The for item in sequence pattern this article covers is also the shape of batch LLM API calls: iterate over a list of inputs, call the model for each, collect the responses. TinkerLLM is a hands-on Python LLM playground at ₹299 where that same iteration loop runs against real language models, so you see the loop-and-collect structure applied to a context beyond placement prep.

Primary sources

Frequently asked questions

What is the syntax of a for loop in Python?

The syntax is: for variable in sequence: followed by the indented code block. The variable takes the value of each element in the sequence on each iteration.
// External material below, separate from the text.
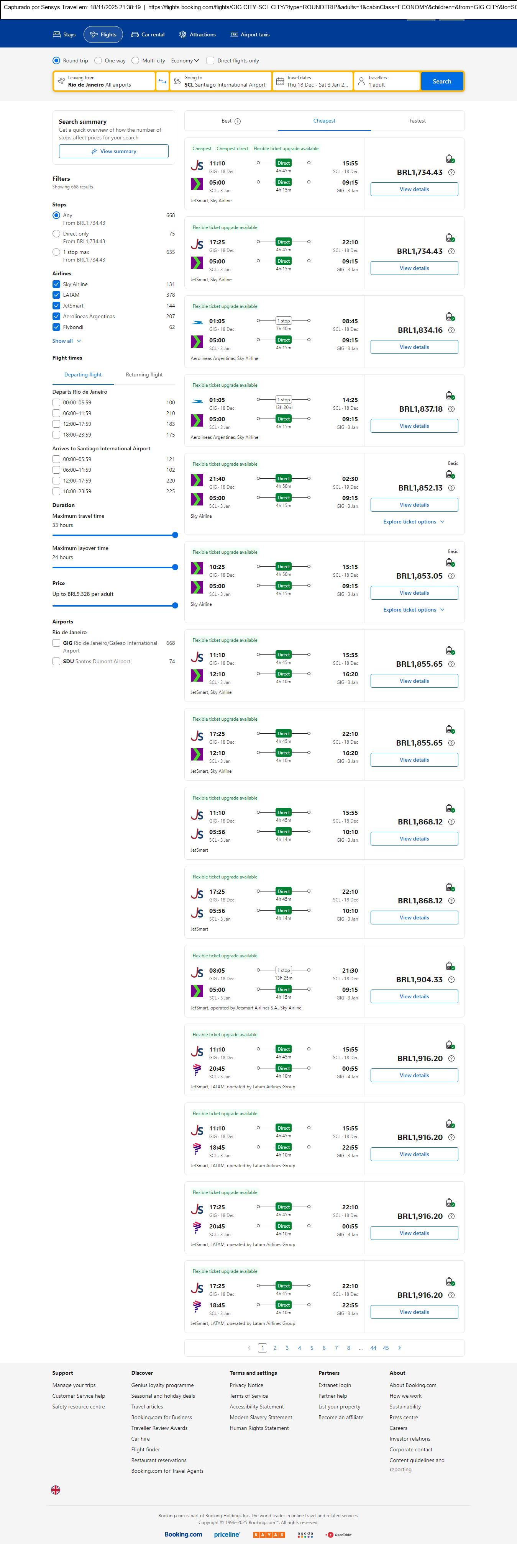This screenshot has width=517, height=1544.
Task: Click the next page arrow in pagination
Action: [399, 1348]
Indentation (4 spaces) marks the loop body.

What does range() return and how is it used in a for loop?

range(stop) generates integers from 0 up to but not including stop. range(start, stop) starts from start. range(start, stop, step) adds a step size. range(5) gives 0, 1, 2, 3, 4. The sequence is generated lazily, without allocating a list in memory.

What is the difference between break and continue in a Python for loop?

break exits the entire loop immediately, even if elements remain in the sequence. continue skips only the rest of the current iteration and moves to the next element. After break, no further iterations run. After continue, the loop proceeds normally.

How do you iterate over a dictionary with a for loop in Python?

Use dict.items() to get (key, value) pairs: for key, value in my_dict.items(). Use dict.keys() for keys alone, or dict.values() for values alone. Python 3.7 and later guarantees insertion-order for dictionary iteration.

What is a nested for loop in Python?

A nested for loop is a for loop inside another for loop. The inner loop runs completely for each single iteration of the outer loop. An outer loop of m iterations and an inner of n iterations gives m times n total executions of the inner body.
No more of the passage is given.